(Pointing data for screenshots)

※

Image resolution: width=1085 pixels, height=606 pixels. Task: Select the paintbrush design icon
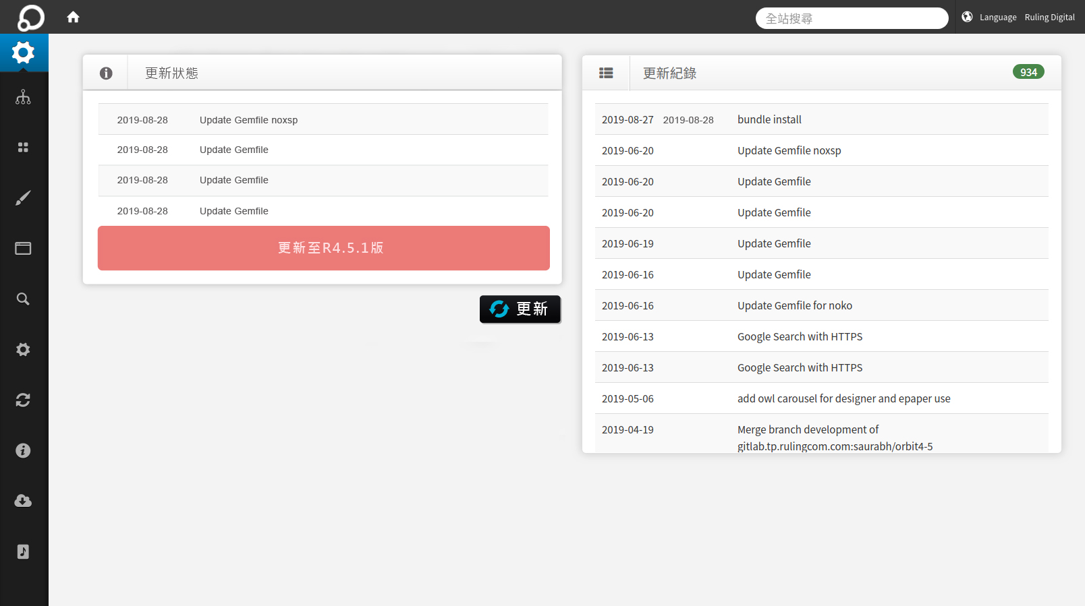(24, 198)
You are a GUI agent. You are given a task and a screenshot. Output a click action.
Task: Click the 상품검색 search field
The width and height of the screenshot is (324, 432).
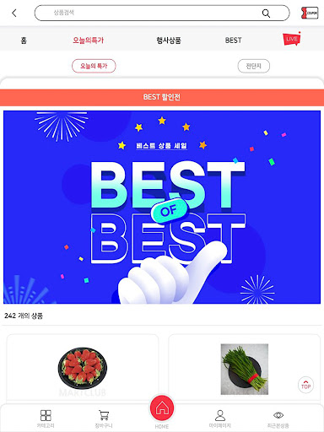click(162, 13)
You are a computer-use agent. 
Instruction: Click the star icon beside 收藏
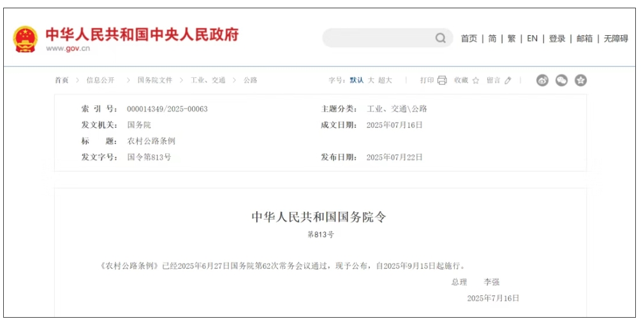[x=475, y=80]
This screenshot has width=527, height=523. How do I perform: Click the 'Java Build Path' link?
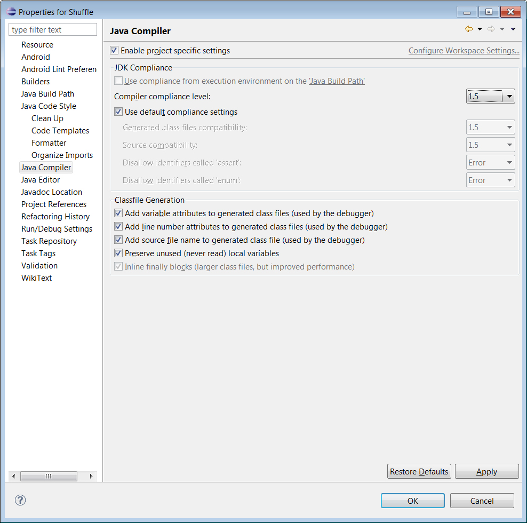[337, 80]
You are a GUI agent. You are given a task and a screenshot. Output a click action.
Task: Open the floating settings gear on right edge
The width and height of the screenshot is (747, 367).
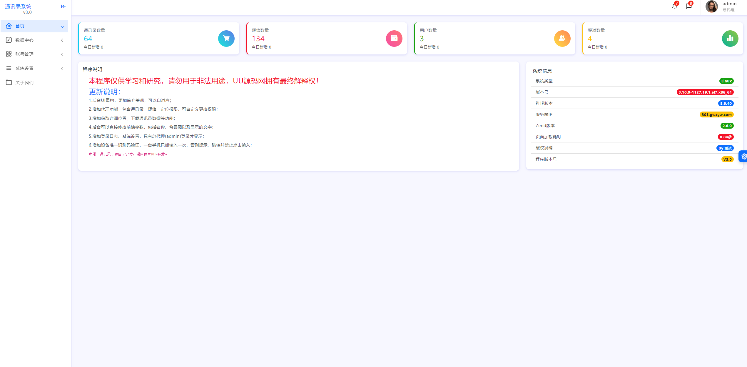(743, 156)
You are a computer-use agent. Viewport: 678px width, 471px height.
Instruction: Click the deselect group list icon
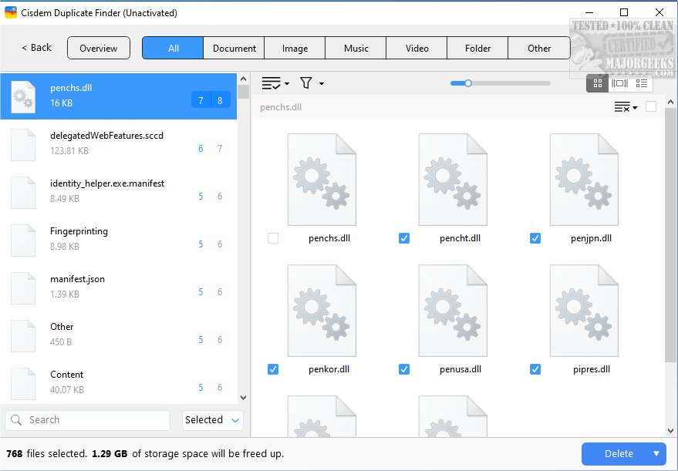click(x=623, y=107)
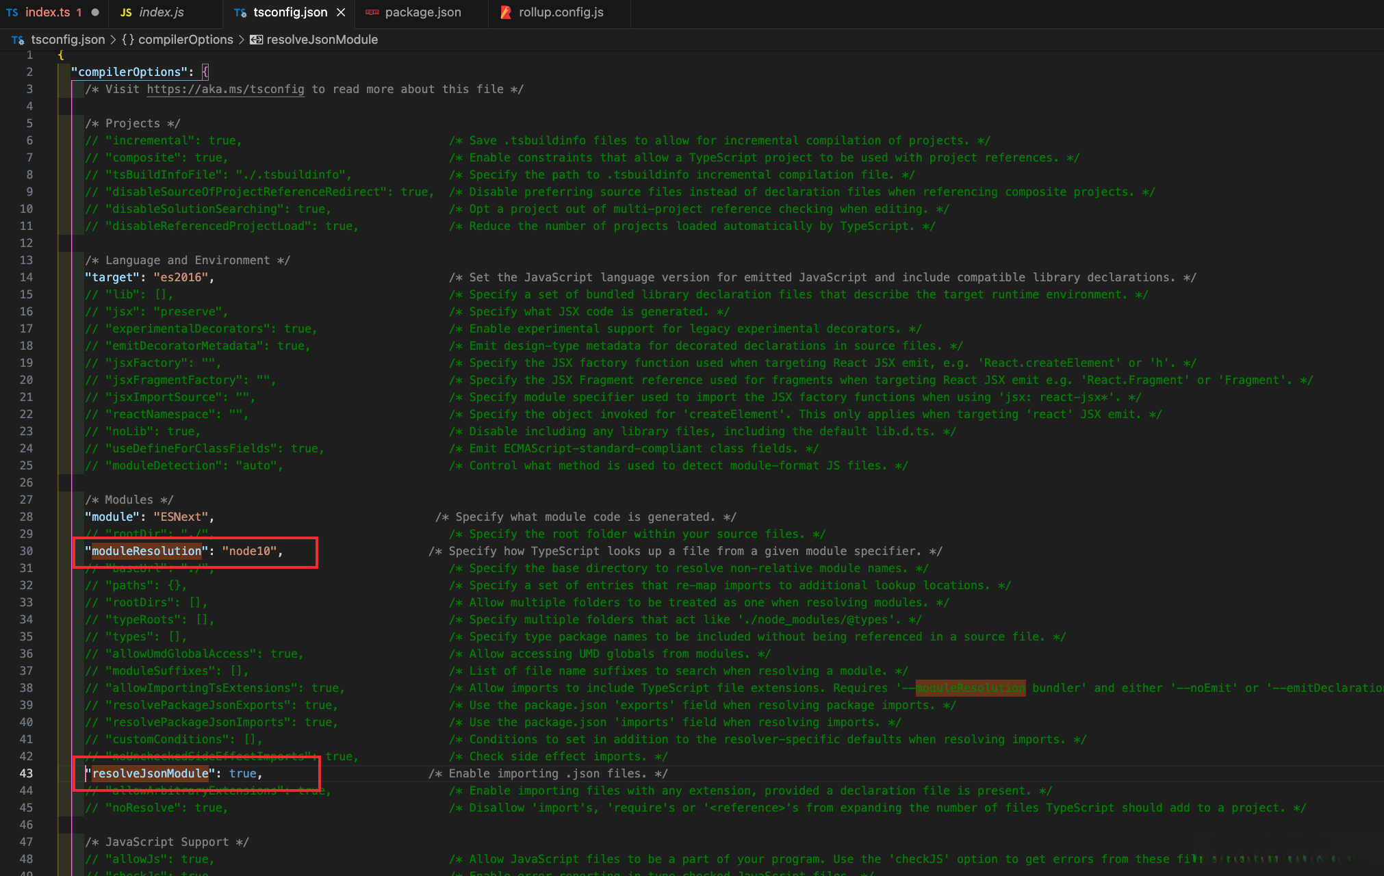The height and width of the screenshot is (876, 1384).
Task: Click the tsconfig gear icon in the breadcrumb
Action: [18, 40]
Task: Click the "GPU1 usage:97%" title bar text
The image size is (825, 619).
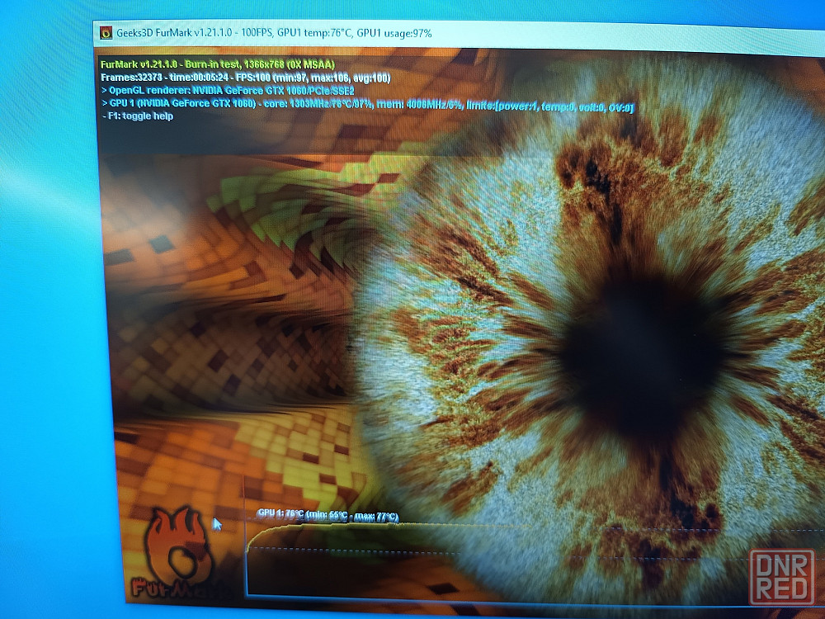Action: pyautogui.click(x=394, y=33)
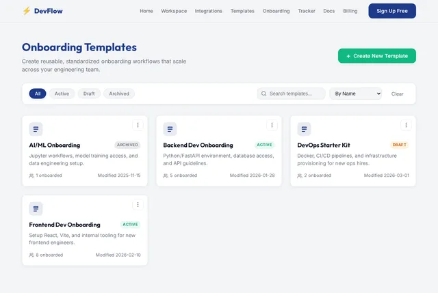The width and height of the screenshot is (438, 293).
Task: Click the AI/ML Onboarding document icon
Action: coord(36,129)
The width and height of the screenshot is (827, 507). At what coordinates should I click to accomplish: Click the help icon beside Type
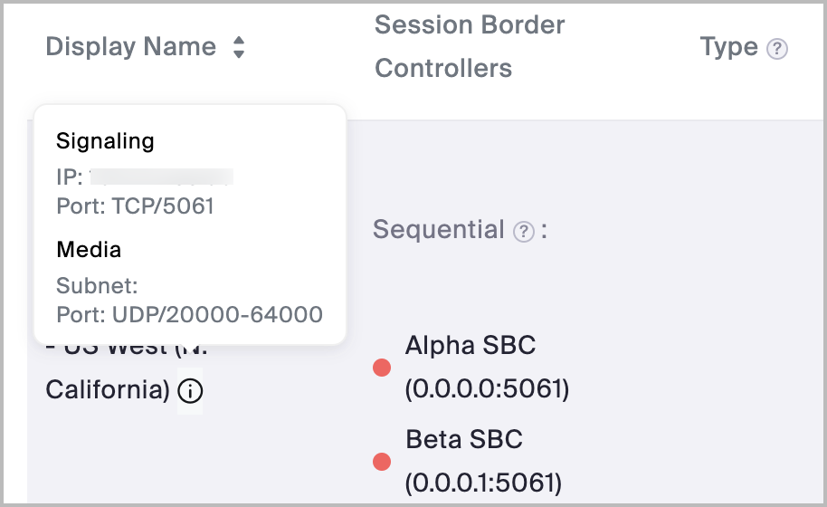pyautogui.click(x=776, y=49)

※

• Exercise aim
Rewrite the listing with every "GUI agent" replaced by "desktop agent", keeping everything else the same and omitting the pictures.

• Exercise response
Image resolution: width=1085 pixels, height=606 pixels. Task: Select the paintbrush design icon
(24, 198)
You are a desktop agent. You are given a task and a screenshot. Output a click action.
Task: Click the 상품검색 search field
The width and height of the screenshot is (324, 432).
click(162, 13)
You are a computer-use agent. 
Instruction: Click the star icon beside 收藏
[x=475, y=80]
This screenshot has width=527, height=523. How do I perform: Click the 'Java Build Path' link?
[337, 80]
You are a desktop agent. You are given a task and a screenshot. Output a click action.
Task: Open the floating settings gear on right edge
The width and height of the screenshot is (747, 367).
(743, 156)
You are a computer-use agent. Viewport: 678px width, 471px height.
Instruction: Click the deselect group list icon
click(x=623, y=107)
The height and width of the screenshot is (876, 1384).
Task: Click the tsconfig gear icon in the breadcrumb
Action: [18, 40]
Task: Click the "GPU1 usage:97%" title bar text
The image size is (825, 619).
Action: pyautogui.click(x=394, y=33)
The width and height of the screenshot is (438, 293).
Task: Click the AI/ML Onboarding document icon
Action: coord(36,129)
The width and height of the screenshot is (827, 507). At what coordinates should I click to accomplish: Click the help icon beside Type
pyautogui.click(x=776, y=49)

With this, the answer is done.